Catherine Cheetham, Melody Elliott, Alan Harper, Mika Ito, Tokai University, Japan
Cheetham, C., Elliott, M., Harper, A., & Ito, M. (2017). Accessibility and the promotion of autonomous EFL reading. Studies in Self-Access Learning Journal, 8(1), 4-22. Retrieved from https://sisaljournal.org/archives/mar17/cheetham_et_at
Motivating English as a foreign language (EFL) students to read in English extensively can be a difficult task. EFL educators often use a wide range of methodologies to encourage their students to continue reading. Many of them also seek ways to motivate their students to engage in extensive reading (ER) autonomously. This paper presents a study of a private Japanese university’s ER program which uses graded readers through a mobile library cart system as well as a main library. The study utilized 2,075 student reading records and a survey of 755 Japanese EFL students in 75 required 1st and 2nd year EFL classes to better understand how the main and mobile libraries affected student ER. Results indicate that the main library plays an important role in the ER program by making students responsible for their own learning and initiative. However, the mobile library proves to be more successful at getting students to engage in ER and develop autonomous reading skills.
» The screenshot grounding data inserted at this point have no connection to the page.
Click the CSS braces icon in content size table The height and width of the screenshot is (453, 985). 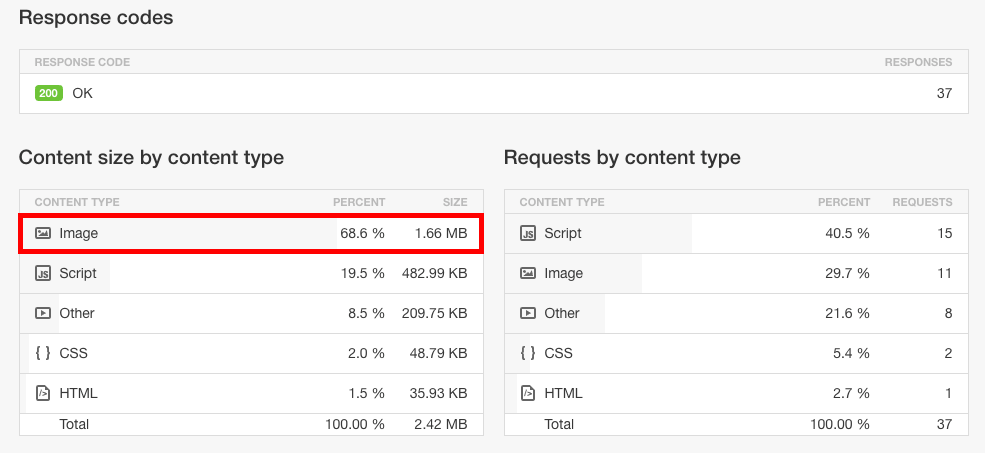coord(43,353)
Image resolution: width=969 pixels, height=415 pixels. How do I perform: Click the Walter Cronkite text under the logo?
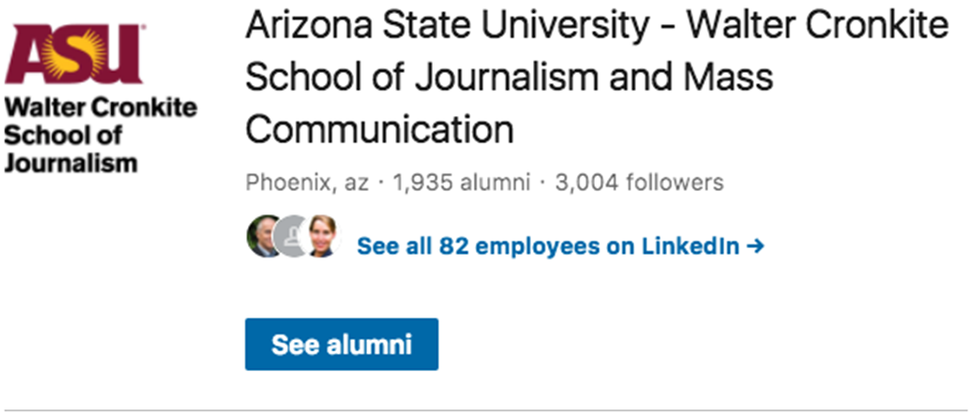point(100,108)
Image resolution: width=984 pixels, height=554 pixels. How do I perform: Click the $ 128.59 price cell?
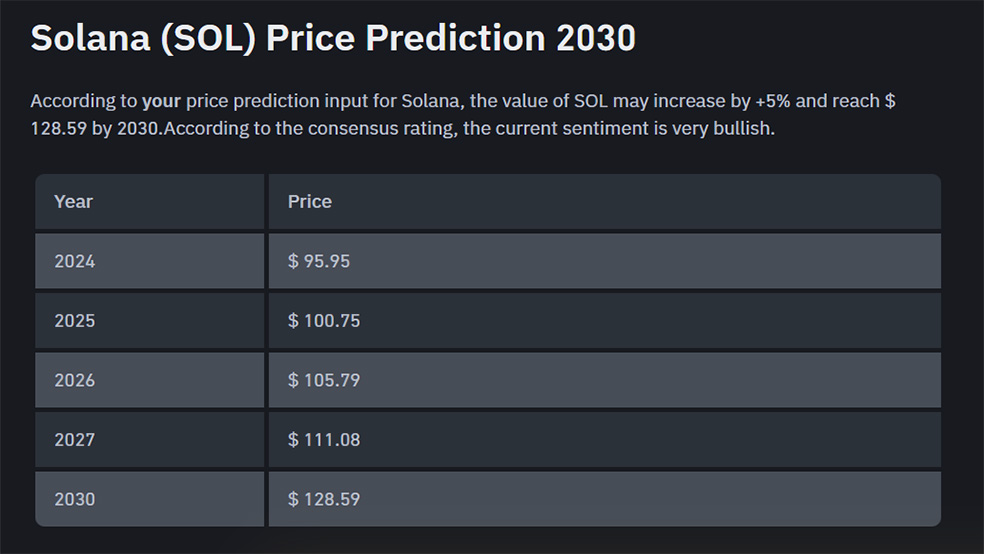(x=605, y=499)
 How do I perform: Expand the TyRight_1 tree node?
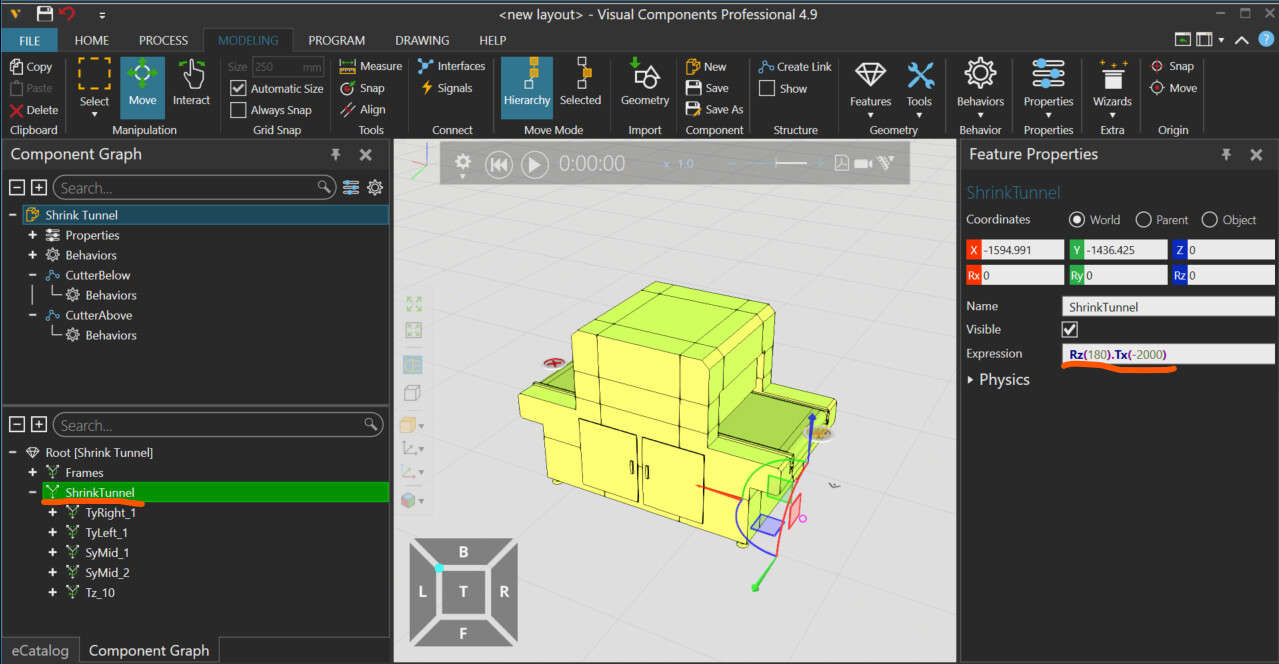tap(52, 512)
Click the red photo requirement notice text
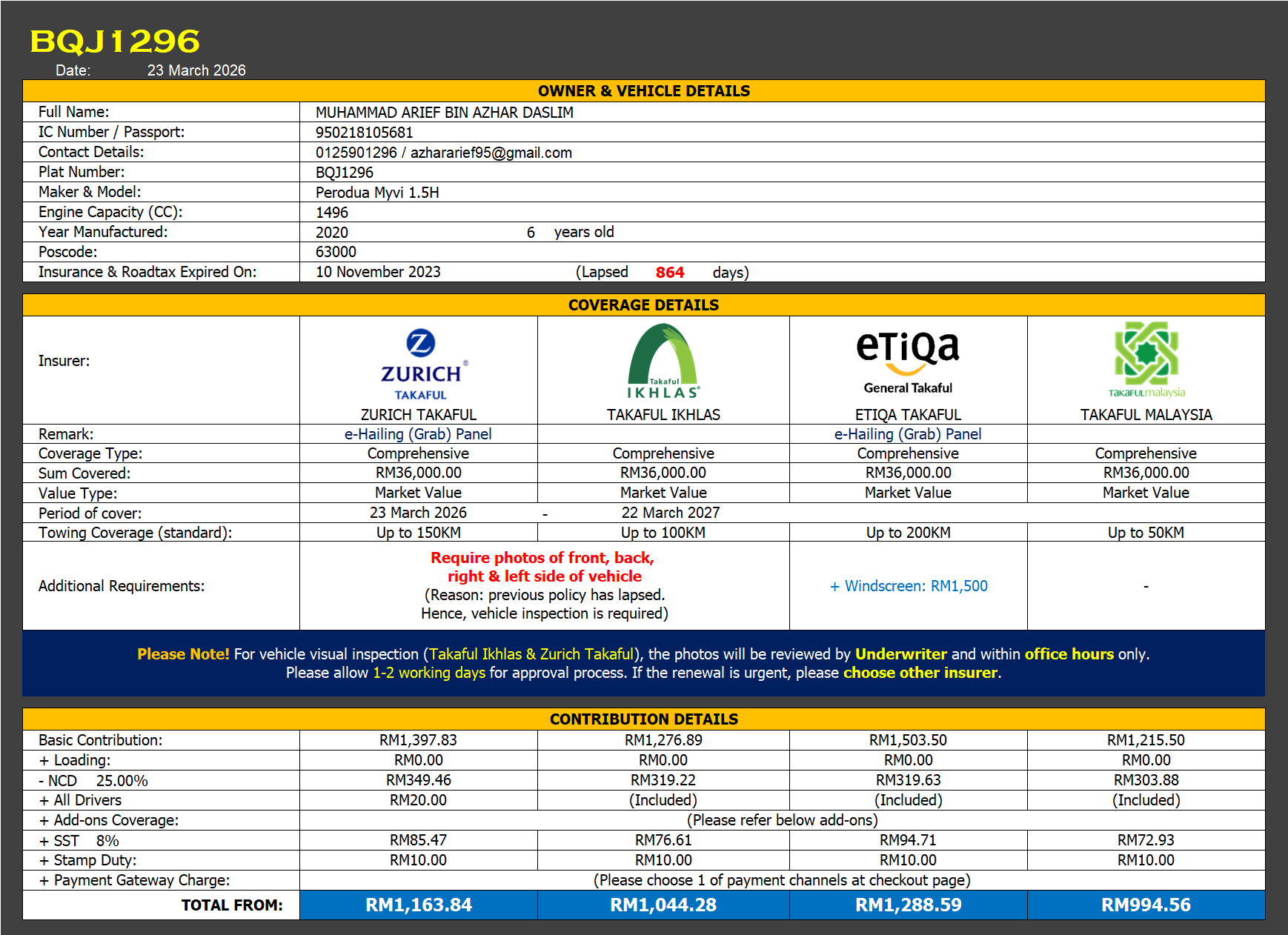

Keywords: extensive reading, mobile library, MReader
One of the key objectives in education is developing learner autonomy, a central feature of which is allowing students the freedom to select learning resources, so they can take charge of their own learning (Broady & Kenny, 1996; Ellis & Sinclair, 1989; Matsubara & Lehtinen, 2007). An extensive reading (ER) program in which learners engage in quantitative pleasure reading is an ideal way of doing so (Bullard, 2015). By providing access to simplified texts intended for language learners such as graded readers, students may develop the ability to work autonomously by choosing what, when, and how they will read. However, simply providing access to graded readers doesn’t necessarily guarantee that learners will engage or develop autonomous learning (Shibata, 2015). How an institution establishes, maintains and invests in its ER library may result in very different learning outcomes. While many institutes and teachers tend to favor centrally-located libraries that demand less teacher maintenance and rely heavily on student self-interest, an alternative is a more labor-intensive ‘mobile’ library. A mobile library provides guidance and support for learner autonomy by bringing graded readers to the classroom.
Having a source of two libraries: the university’s centrally located main library and the university education center’s ER mobile library, the authors wished to examine how each library promoted student ER. Utilizing MReader, a learning management system designed for ER, and results from a student survey, data was gathered from 75 classes that used either the mobile or main library over the course of a 15-week semester (spring 2015, fall 2015, and spring 2016). This paper examines the differences between the mobile and main library in regard to reading outcomes (e.g. total number of words read and reading consistency) and students’ overall perceptions towards graded readers to gain insight into the benefits and drawbacks of both libraries.
Extensive reading and accessibility
ER is an approach that has been defined as quantitative pleasure reading in L2 over an extended period of time (Day & Bamford, 1998). In this way, learners may improve their language abilities by reading simplified texts, generally in the form of graded readers that contain a high frequency headword count. In accordance with ER practices, words and sentences should be processed without dictionary assistance, and usually 98% fluency and efficiency (e.g. 3-6 unknown words out of 300) is required (Grabe, 2009). As learners select books that are of interest on various topics which are enjoyable and level appropriate, they begin the process of autonomous learning.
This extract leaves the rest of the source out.